The ride was not the smoothest in the world, and motion sickness was a constant companion. They also had 3 rows of 3 across seating with about 15 inches of width per passenger. The center row of seats was just a bench with no seatbacks. Oh yeah, this would be a delightful 25 day trip! Of course the service was run mainly to deliver the mail, and, indeed, the mail took precedence over the passengers, so you might be sharing your minimal personal space with sacks of mail.

Home and Swing Stations (ca.gov)

Most of the stations were more like pit stops. I'm not sure what you had to do if you needed to go to the bathroom between stations. Somehow I don't think they stopped the stage to let you go into the bushes. :) As mentioned, the food would have made an Amtrak Flex dinner look like gourmet fare.

Chicory coffee sweetened with molasses or brown sugar, hot biscuits, fried pork floating in grease, and corn bread were described in one account. At a way station in West Texas in 1858, Waterman L. Ormsby breakfasted on jerked beef cooked on buffalo chips, along with raw onions, slightly wormy crackers, and a bit of bacon.

In fact, given the traveling conditions, I'm not sure why anybody in his or her right mind would want to take this trip. :)
 
Or walking like so many of our ancestors did that couldn't afford a Horse or a Wagon!
In fact, under some conditions, like soft sand or excessive grades, the passengers id have to get out and walk (and sometimes help push the coach.)

Actually, I did that on a tour through the Sinai in 1972. We were riding a truck with passenger seats fitted out in the back, but there were no roads at the time to St. Catherine's, only sand tracks, and out truck wasn't 4WD. So whenever we hit a soft patch, we all had to get out and start pushing.
 
Well, it might have been a better option for some than riding horseback for all those days exposed to whatever weather conditions you ran into.
Actually, that's what they ended up doing. It was called the Pony Express, and by using the shorter central route and not bothering with coaches, they ended up being able to deliver mail in 10 days instead of 25. They were only in business for a little while until they strung up a trans-continental telegraph, which could send messages a lot faster than that.
 
Saddle broken and wagon hauling trained are two completely different things. When I was small my maternal grandfather had a tractor but still no truck so he had three mules. All were farm broke in that they could pull a plow, rake, etc. farm equipment and the wagon. I remember watching him hitch the mules to the wagon. Let's see you computer geeks do that before disparaging the intelligence of farmers. Get the mules to stand where you need them to be, pull the harness straps off their hooks on the wall and buckle and tie it all together in just barely daylight. One of these mules was saddle broke, and sometimes they would saddle him up for us as small kids to ride. I was told that if it were tried with the other two they would not stand to have the saddle put on, and would buck us off if we tried to ride. There are multiple stories here, but let's just say that a mule's reputation for stubbornness was well deserved. Why mules in farm work not horses? Because they had more endurance and would truly work.. You just had to learn their peculiarities both as a breed and as an individual animal. As to plentiful horses and mules: In 1900 there were more horses and mules in the USA than people. Otherwise, people would neither eat nor travel much.

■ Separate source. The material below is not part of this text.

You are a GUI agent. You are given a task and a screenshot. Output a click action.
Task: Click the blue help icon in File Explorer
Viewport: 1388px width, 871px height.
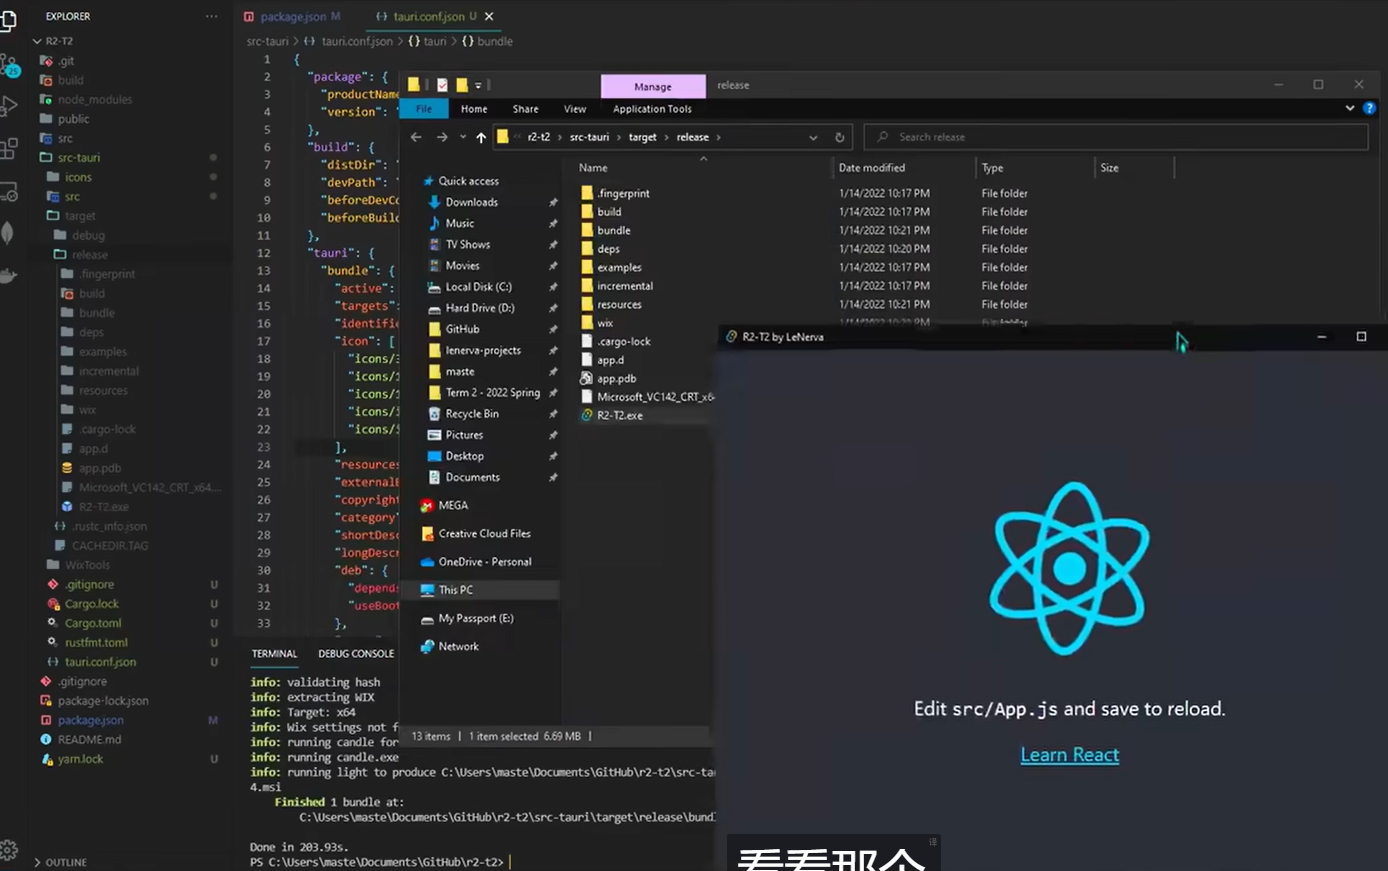click(x=1369, y=108)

Pre railroad you usually only traveled when you had to and even after there were plenty of places railroads did not go. Stagecoaches were transportation for the rich. Everyone else took shank's mare. (That means walked.) Some people had saddle horses, but that was considered a luxury item if you did not need the animal for other reasons, and having your own enclosed coach was a sign of true wealth. If you farmed and could spare the animals temporarily for travel, then you could ride. You would hitch your team to the wagon if you needed to go to town or to church or visit someone. If by yourself and could haul all you wanted to carry in saddlebags, then you would ride your horse if you had one or saddlebroke mule.